Page:Revue des Deux Mondes - 1903 - tome 17.djvu/554

Le texte de cette page a été corrigé et est conforme au fac-similé.

différens faits peuvent, au contraire, être cités à l’honneur de cette armée, car ils dénotent, de la part des chefs, une plus haute conscience qu’on ne se l’imagine communément, de leurs devoirs militaires et sociaux.

Et d’abord, son loyalisme envers les contingens alliés : la colonne Seymour, même après ses premiers engagemens contre les Boxers, a pu côtoyer, en effet, pendant plusieurs jours, des régimens de réguliers, sans être l’objet, de leur part, d’aucune manifestation hostile. Les actes d’hostilité n’ont commencé qu’après l’attaque, par nos escadres, des forts de Takou, attaque qui a été considérée par l’armée chinoise comme une déclaration de guerre.

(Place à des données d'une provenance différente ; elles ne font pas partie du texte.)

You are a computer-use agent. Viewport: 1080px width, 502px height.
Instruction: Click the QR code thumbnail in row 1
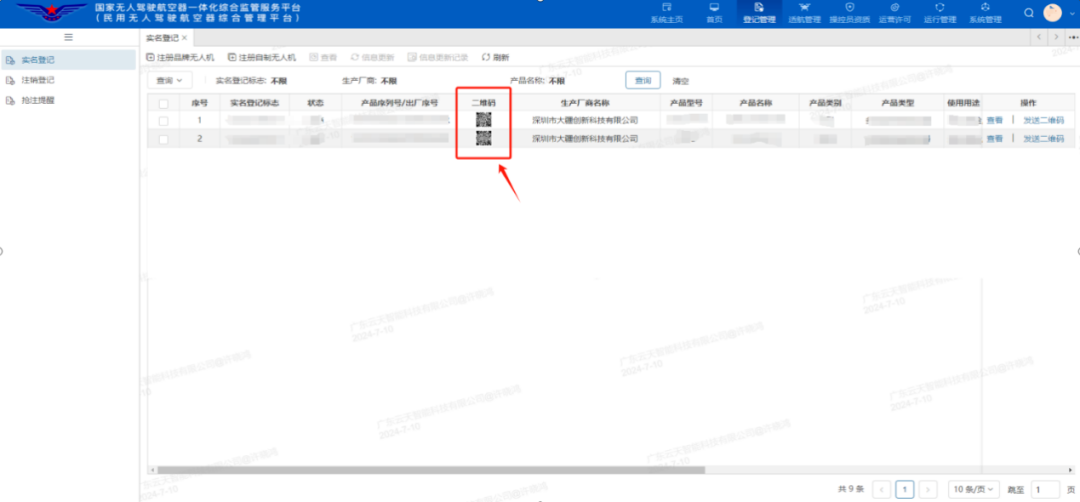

En second lieu : le loyalisme de cette armée envers la Cour de Chine. Les troupes chinoises n’ont pas hésité, au début, sur nombre de points, à combattre les Boxers — comme perturbateurs de l’ordre public, — malgré la complicité des populations et des lettrés qui faisaient cause commune avec eux. L’on sait, en outre, que nombre de chrétientés, notamment des chrétientés indigènes, n’ont dû leur salut qu’à la protection qui leur a été assurée par les réguliers contre les Boxers.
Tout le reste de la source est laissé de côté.